Supplied passage:

- The Explore the Bible lesson for March 1 focuses on Romans 1:1-7,13-17.
It’s hard for someone raised during the Jesus Movement of the late 1960s and whose parents and grandparents witnessed the post-World War II revival of faith in America to believe. Yet, it seems we may well inhabit a generation when there has never been more confusion about what it means to be a Christian. Sadly, the confusion appears to be coming from the church, not outside the church.
We have confused our faith with a political position or one particular stance on one ethical matter or another. God’s grace will not, cannot be, contained by our man-made structures. Grace compels us to something greater than being moral referees, putting people into moral strait jackets as though behavioral perfection earns us a better place in heaven.
In this week’s biblical text, the apostle Paul was not so much attempting to pen a treatise regarding the true definition of who a Christian might be. Though his words are critical to understanding the faith we profess, Paul is simply sharing what his encounter with faith and grace has created in him.
That’s all any of us can do. We can tell our version of the Christian faith. We may quote others, even Scripture, but it is the faith we’ve encountered and are willing to confess that gives our witness its truth authenticity. We can and should tell others of the only Jesus we know and then leave it to God to sort out what becomes of our words.
As with any New Testament Scripture, we can spend our time dissecting the linguistic and grammatical meanings of each word. That method of study is very worthwhile. However, sometimes, we can gain a deeper meaning of a text by stepping back and looking at the bigger picture. Sometimes, we get so lost in the details of a given passage, it is as if, in a play on words, we’re so close to the trees we can’t see the larger forest.
The apostle gets to the crux of the Christian faith by speaking of Christ’s resurrection from the dead.
At just the right time
On April 16, 1947, in the port of Texas City, about 30 miles south of Houston on the western shore of Galveston Bay, a huge cargo ship, the SS Grandcamp, was moored at the dock. In her hold, she carried 2,200 tons of ammonium nitrate, the primary component of some fertilizers and explosives.
A carelessly tossed cigarette in the ship’s hold appeared to be the culprit of a fire that led to the ignition of the highly volatile ammonium nitrate. The resulting explosion killed 581 people, all but vaporized the dock and obliterated thousands of homes and businesses in the city. That explosion remains, to this day, the deadliest industrial accident and the largest non-nuclear explosion in American history.

Explore the material:
• 1. Decide whether each statement below agrees with the commentary on Romans 1, answering yes or no and quoting the deciding words: (a) The Texas City explosion killed 581 people. (b) The writer says the confusion about being a Christian comes from outside the church. (c) The writer calls dissecting the linguistic and grammatical meanings of each word a worthless method of study.
• 2. Write the next part of the commentary on Romans 1, picking up after its final sentence.

Collected data entries
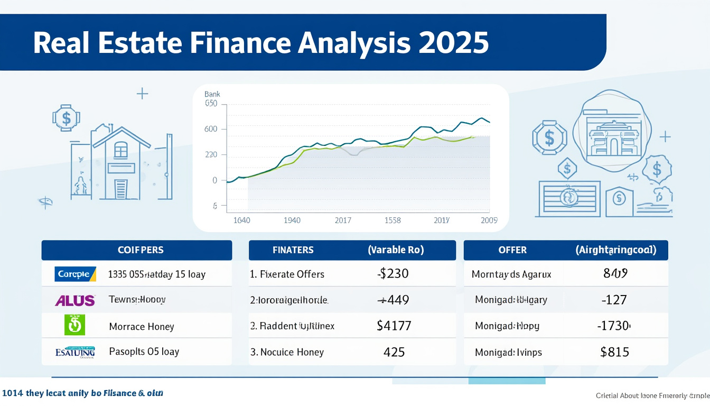Viewport: 710px width, 406px height.
Task: Click the $4177 amount
Action: [x=394, y=326]
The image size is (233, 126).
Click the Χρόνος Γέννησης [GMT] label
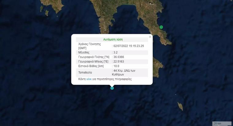click(90, 46)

Outputs in order:
• 1.
(a) Yes: "The resulting explosion killed 581 people"
(b) No: "the confusion appears to be coming from the church, not outside the church."
(c) No: "That method of study is very worthwhile."

• 2.
A few miles away, a young mother was caring for her infant in its crib. When the blast wave hit their house, it shattered a window in the baby’s room, spraying it with razor-sharp shards of glass. It just so happened that, at exactly the right moment, the mom’s hand was covering the baby’s face when one of those shards penetrated the back of her hand, saving the baby from all but certain death.
In this same letter, Paul later writes that “at just the right time, when we were still powerless, Christ died for the ungodly,” (Romans 5:6). At just the right time in God’s purpose, Christ took upon himself the nails on the cross that should have been ours. It was the resurrection of Christ that completed God’s work to accomplish our salvation.
Vessels of grace
In Romans 1:5-6, Paul writes that it was through Christ’s resurrection that we have received grace that empowers us to call people to faith. In other words, being Christian is not simply for our personal benefit. And, faith is not merely intellectual ascent to certain doctrinal precepts.
The faith and the grace that poured out of Christ’s empty tomb has given us more than something good to believe. Paul’s witness is that his encounter with grace has “obligated” (v. 14) him to call all who will listen to a personal encounter of their own with God’s grace in Christ.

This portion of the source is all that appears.